On Trump orders, thousands of JFK assassination documents newly public

CIA Headquarters Locked Down After Shocking Firing Following JFK Files Release | Watch
WASHINGTON: Thousands of pages of digital documents related to the 1963 assassination of President John F Kennedy are now available for historians, conspiracy theorists and the merely curious, following orders from US President Trump.
An initial tranche of electronic copies of papers flooded into the National Archives website on Tuesday evening after justice department lawyers spent hours scouring them. As of 10.30pm, the National Archives had published 2,182 PDFs totaling 63,400 pages. Trump had said a day earlier that the release would include around 80,000 pages. The archives did not immediately respond on Wednesday to a request for comment on whether more documents would soon be released. The archives' Kennedy assassination collection has more than six million pages of records, the vast majority of which had been made public before Trump's order.
The digital documents released on Tuesday offer a window into the climate of fear surrounding US relations with the Soviet Union shortly after the Cuban Missile Crisis of 1962. Experts doubt the new release will change what is known about the killing of JFK, as Kennedy is known, in Dallas on Nov 22, 1963. The release is nonetheless likely to intrigue people.
Fredrik Logevall, a Harvard history professor whose books include "JFK: Coming of Age in the American Century 1917-56," said in an email the new papers may help fill in the picture, but added, "...I don't expect dramatic new revelations that alters in some fundamental way our grasp of the event."
One document with the heading "secret" was a typed account with handwritten notes of a 1964 interview by a Warren Commission researcher who questioned Lee Wigren, a CIA employee, about inconsistencies in material provided to the commission by the state department and the CIA about marriages between Soviet women and American men.

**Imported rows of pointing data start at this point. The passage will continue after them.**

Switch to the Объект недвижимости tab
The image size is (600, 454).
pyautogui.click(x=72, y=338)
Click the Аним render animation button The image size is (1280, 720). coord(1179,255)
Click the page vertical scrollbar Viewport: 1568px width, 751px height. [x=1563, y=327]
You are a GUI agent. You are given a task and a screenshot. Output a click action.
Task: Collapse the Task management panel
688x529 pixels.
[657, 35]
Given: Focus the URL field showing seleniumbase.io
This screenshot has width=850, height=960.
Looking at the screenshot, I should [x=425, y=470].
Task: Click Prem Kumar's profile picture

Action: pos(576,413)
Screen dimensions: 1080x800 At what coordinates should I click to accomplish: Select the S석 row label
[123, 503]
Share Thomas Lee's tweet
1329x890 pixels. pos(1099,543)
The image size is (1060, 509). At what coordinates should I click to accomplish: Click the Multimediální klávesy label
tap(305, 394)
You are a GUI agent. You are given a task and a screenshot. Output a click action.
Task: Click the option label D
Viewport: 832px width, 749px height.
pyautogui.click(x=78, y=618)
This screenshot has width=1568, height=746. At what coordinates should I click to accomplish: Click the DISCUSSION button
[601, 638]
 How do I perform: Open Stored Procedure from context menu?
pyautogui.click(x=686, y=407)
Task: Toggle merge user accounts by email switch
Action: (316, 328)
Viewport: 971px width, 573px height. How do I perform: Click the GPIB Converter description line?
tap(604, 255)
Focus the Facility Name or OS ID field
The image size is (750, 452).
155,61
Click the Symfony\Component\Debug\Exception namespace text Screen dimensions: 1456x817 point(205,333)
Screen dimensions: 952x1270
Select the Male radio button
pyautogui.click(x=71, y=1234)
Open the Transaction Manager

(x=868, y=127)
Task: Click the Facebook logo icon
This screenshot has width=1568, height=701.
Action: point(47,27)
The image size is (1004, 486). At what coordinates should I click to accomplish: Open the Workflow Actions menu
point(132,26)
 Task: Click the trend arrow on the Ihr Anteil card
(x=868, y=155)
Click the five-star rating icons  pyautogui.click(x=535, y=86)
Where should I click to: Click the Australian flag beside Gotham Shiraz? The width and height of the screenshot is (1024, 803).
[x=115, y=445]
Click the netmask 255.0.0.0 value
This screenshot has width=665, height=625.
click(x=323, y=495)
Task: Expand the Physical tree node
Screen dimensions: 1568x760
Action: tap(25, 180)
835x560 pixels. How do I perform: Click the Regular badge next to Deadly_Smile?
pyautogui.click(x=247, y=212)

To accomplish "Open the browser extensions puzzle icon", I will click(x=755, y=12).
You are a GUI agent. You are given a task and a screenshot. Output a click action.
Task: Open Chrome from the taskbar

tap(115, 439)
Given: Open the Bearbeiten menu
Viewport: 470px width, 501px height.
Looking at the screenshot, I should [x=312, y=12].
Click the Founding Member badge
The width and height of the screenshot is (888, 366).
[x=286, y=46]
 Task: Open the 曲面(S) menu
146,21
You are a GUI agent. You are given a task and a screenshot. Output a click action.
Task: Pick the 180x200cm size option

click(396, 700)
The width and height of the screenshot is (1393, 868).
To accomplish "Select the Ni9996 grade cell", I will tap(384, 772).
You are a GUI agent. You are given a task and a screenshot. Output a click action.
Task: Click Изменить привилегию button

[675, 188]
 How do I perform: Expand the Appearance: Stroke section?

Oswald was married to a Soviet woman at the time of the shooting.
Department of defence documents from 1963 covered the Cold War of the early 1960s and the US involvement in Latin America, trying to thwart Cuban leader Fidel Castro's support of communists in other countries. The documents suggest that Castro would not go so far as to provoke a war with the US or escalate to the point "that would seriously and immediately endanger the Castro regime." One document released from Jan 1962 reveals details of a top secret project called "Operation Mongoose," or simply "the Cuban Project," which was a CIA-led campaign of covert operations and sabotage against Cuba, authorised by Kennedy in 1961, aimed at removing the Castro regime.
Kennedy's murder has been attributed to a sole gunman, Oswald. But polls show many Americans still believe his death was a result of a conspiracy.
Trump's secretary of health and human services, Robert F Kennedy Jr, a nephew of JFK, has said he believes the CIA was involved in his uncle's death, an allegation the agency has described as baseless. Kennedy Jr declined comment when contacted on Tuesday.